Setelah itu, naskahnya disimpen sebagai naskah terpisah dan diseleksi. Kira-kira mana yang mau dipertahankan dan mana yang sebaiknya diamputasi. Pertimbangkan juga apakah perlu mempertahankan konsep awal atau harus merombak ulang konsep karena ide baru yang muncul ini keliatannya jauh lebih menarik daripada yang awal punya.
Setelah kita menentukan jalan, kita bisa terus jalan lagi melanjutkan cerita. Yang penting tetap hindari narisisme dalam cerita dan terus fokus pada apa yang mau disampaikan. Kalau otak kreatif kita kembali beranak dan melahirkan ide-ide baru lagi, gpp, teruskan saja, kembangkan saja, jangan dihindari, jangan diamputasi. Kembangkan sampai mentok lalu seleksi lagi. Jangan takut untuk menghilangkan 10 halaman kalau emang gak pas buat cerita. Yang penting pada akhirnya cerita kita setia pada apa yang mau disampaikan.

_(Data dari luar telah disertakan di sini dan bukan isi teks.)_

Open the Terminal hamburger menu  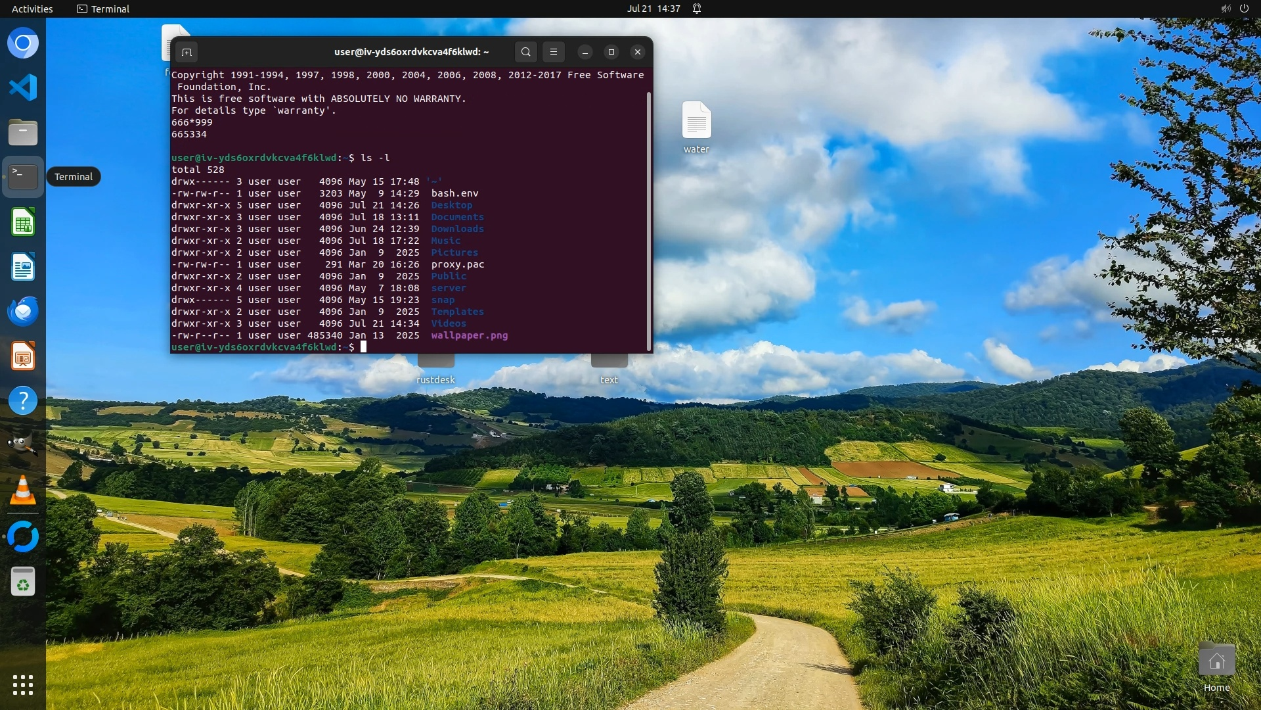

Lalu ide-ide yang sudah diamputasi itu dikemanakan?
Bagian yang diamputasi itu sudah disimpan baik-baik, kan? Bagus. Selamat, anda tidak perlu khawatir kekurangan ide untuk cerita lain yang akan datang. Seperti saat kita mengikuti karya seorang penulis yang menerbitkan puluhan buku, tentunya kita sadar bahwa penulis itu punya kemiripan di sana sini. Misalnya, penulis A pasti pasangannya cewek-cowok yang beda agama. Atau, penulis B kok selalu bikin pasangan yang salah satunya buruk rupa dan salah satunya rupawan luar biasa?
Ngaku aja deh, kadang ciri khas ini terasa menjemukan kan? Seringkali teman-teman saya bete dengan seorang penulis dengan ciri khas yang sama di setiap karyanya sehingga setiap karya terasa seperti kembaran dan kloning-kloning yang punya sedikit perbedaan saja. Kadang hal ini berujung memberikan reputasi buruk bagi karya seorang penulis.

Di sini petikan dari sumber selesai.